- QUOTED PASSAGE:

"""

2011-06-30 Reply Admin

IMHO, using natural keys as primary keys has a number of advantages. Like:

They can eliminate joins. Like the person discussing currency code mentioned, if a large percentage of the time the only thing you want to know about a record is it's natural key, then using the natural key as a foreign key eliminates the need to do the join at all. We don't need to look up the record by surrogate key and then retrieve the natural key if we already have the natural key.
It makes ad hoc database queries simpler and easier to understand. I can dump a record and immediately see what related records it is pointing to, rather than having to write joins to do this.
It reduces the number of indexes. We almost surely have to index on the natural key. If we have a surrogate key for the primary key, then we also have to index on that, and thus we have one more key per table. Extra keys reduce performance.
It may simplify code. If we want to do a bunch of processing related to store X, for example, with a surrogate key we would have to first look up store X to get its primary key, cache this, and then do the look ups of the related records. With a natural key, the input value is the primary key and we eliminate that step.

"""

[Entries taken from a collection]

"""

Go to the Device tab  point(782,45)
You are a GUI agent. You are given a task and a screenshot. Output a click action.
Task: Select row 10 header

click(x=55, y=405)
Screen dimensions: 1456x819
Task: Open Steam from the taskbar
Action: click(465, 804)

"""

- SET OF TASKS:
(A) Decide whether each statement agrees with the reply on natural keys: (i) a surrogate primary key adds one more index per table; (ii) natural keys make ad hoc queries harder to understand; (iii) extra keys improve performance. Answer yes or no for each, quoting the words of the reply that decide it.
(B) According to the reply on natural keys, why may a natural primary key simplify code? Answer in one to three sentences.

- EXERCISE ANSWERS:
(A)
(i) Yes: "If we have a surrogate key for the primary key, then we also have to index on that, and thus we have one more key per table."
(ii) No: "It makes ad hoc database queries simpler and easier to understand."
(iii) No: "Extra keys reduce performance."

(B) With a surrogate key, processing related to something like store X first requires looking up store X to get its primary key and caching it. Only then can the related records be looked up. With a natural key, the input value is already the primary key, so that step is eliminated.